The Artima Developer Community
Sponsored Link

Java Community News
What is Consistent Hashing and Why You Should Care

7 replies on 1 page. Most recent reply: Dec 12, 2007 2:31 AM by jurgen goelen

Welcome Guest
  Sign In

Go back to the topic listing  Back to Topic List Click to reply to this topic  Reply to this Topic Click to search messages in this forum  Search Forum Click for a threaded view of the topic  Threaded View   
Previous Topic   Next Topic
Flat View: This topic has 7 replies on 1 page
Frank Sommers

Posts: 2642
Nickname: fsommers
Registered: Jan, 2002

What is Consistent Hashing and Why You Should Care Posted: Nov 28, 2007 3:05 PM
Reply to this message Reply
Summary
Caching has become the primary way to scale data-intensive enterprise applications. When objects are distributed across caches, classes should define consistent hash functions, writes Tom White in a recent article explaining the benefits of consistent hashing.
Advertisement

Most distributed caching frameworks are based on some form of mapping of an object to a cache node. Such mappings are performed by a hash function. To understanding how to implement efficient caching, it is important to grasp the benefits of consistent hashing, argues Tom White in a recent article, Consistent Hashing.

While such hashing algorithms are likely implemented as part of a client of a caching library, such as memcached, developers need to still understanding how to write consistent hashing for their objects, writes White:

Consistent hashing is needed to avoid swamping your servers... The need for consistent hashing arose from limitations experienced while running collections of caching machines—web caches, for example. If you have a collection of n cache machines then a common way of load balancing across them is to put object o in cache machine number hash(o) mod n.

This works well until you add or remove cache machines (for whatever reason), for then n changes and every object is hashed to a new location. This can be catastrophic since the originating content servers are swamped with requests from the cache machines. It's as if the cache suddenly disappeared. Which it has, in a sense.

Consistent hashing is used to avoid that sort of situation, and to aid in the efficient distribution of objects to caches:

Consistently maps objects to the same cache machine, as far as is possible, at least... The hash function actually maps objects and caches to a number range.

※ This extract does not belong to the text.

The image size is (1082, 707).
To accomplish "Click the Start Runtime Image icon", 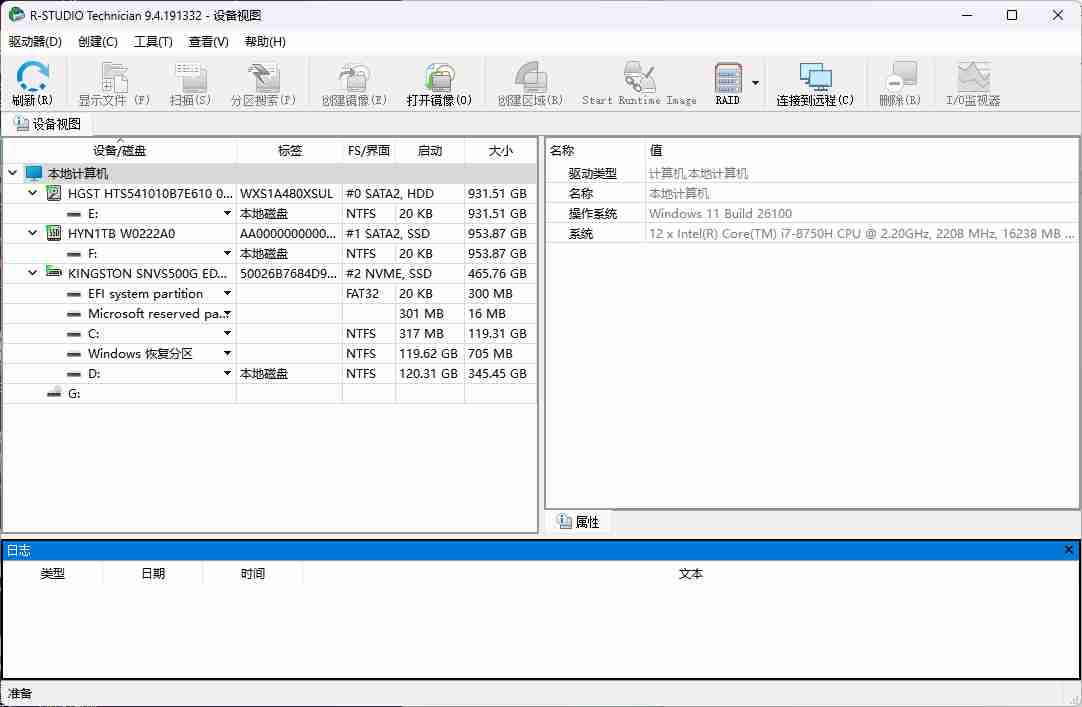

This should be familiar to every Java programmer - the hashCode method on Object returns an int, in order for consistent hashing to be effective it is important to have a hash function that mixes well. Most implementations of Object's hashCode do not mix well - for example, they typically produce a restricted number of small integer values... MD5 hashes are recommended here.

In the article, White discusses a popular algorithm and its Java implementation to provide consistent hashing for objects.

What sort of guidelines do you follow when defining the hashCode() methods of your classes?


James Watson

Posts: 2024
Nickname: watson
Registered: Sep, 2005

Re: What is Consistent Hashing and Why You Should Care Posted: Nov 29, 2007 11:13 AM
Reply to this message Reply
I've long followed the approach that IIRC was recommended by Josh Bloch in "Effective Java. That is, when multiple fields are part of the identity you use a an arbitrary distinct and 'reasonably large' prime number to multiply each field's hash (after the first field) and sum the results. For example:
class Point
{
   int x;
   int y;
 
   public int hashCode()
   {
      return x + (57 * y);
   }
}


The idea being that (1,2) and (2,1) will now produce different hashes and because the we used a prime number, there are less combinations that collide.

From the article, I think this creates hashes that "mix well". Is that correct?

Raoul Duke

Posts: 127
Nickname: raoulduke
Registered: Apr, 2006

Re: What is Consistent Hashing and Why You Should Care Posted: Nov 29, 2007 2:55 PM
Reply to this message Reply
on the face of it, i think this article is confusing because - as far as my little brain can tell - the "mod n" step (for e.g. web caching) has very little to do with the "hash(o)" step (for any call to Object.hashCode(), be it for web caching or just toString() or logging). fixing your hash(o) isn't going to do anything if you don't fix your "mod n". which one is the main point under discussion?

Ian Robertson

Posts: 68
Nickname: ianr
Registered: Apr, 2007

Re: What is Consistent Hashing and Why You Should Care Posted: Nov 29, 2007 7:40 PM
Reply to this message Reply
> I've long followed the approach that IIRC was recommended
> by Josh Bloch in "Effective Java. That is, when multiple
> fields are part of the identity you use a an arbitrary
> distinct and 'reasonably large' prime number to multiply
> each field's hash (after the first field) and sum the
> results.

This works well for creating a good distribution of objects into a hashed collection, but there is a danger with it as well. If any of the values of the object which contribute to the hash code change once the object is in the collection, that object will get "lost" - it will still be there, but in a different bucket than it should, so the collection will not be able to find it.

James Watson

Posts: 2024
Nickname: watson
Registered: Sep, 2005

Re: What is Consistent Hashing and Why You Should Care Posted: Nov 30, 2007 6:21 AM
Reply to this message Reply
> This works well for creating a good distribution of
> objects into a hashed collection, but there is a danger
> with it as well. If any of the values of the object which
> contribute to the hash code change once the object is in
> the collection, that object will get "lost" - it will
> still be there, but in a different bucket than it should,
> so the collection will not be able to find it.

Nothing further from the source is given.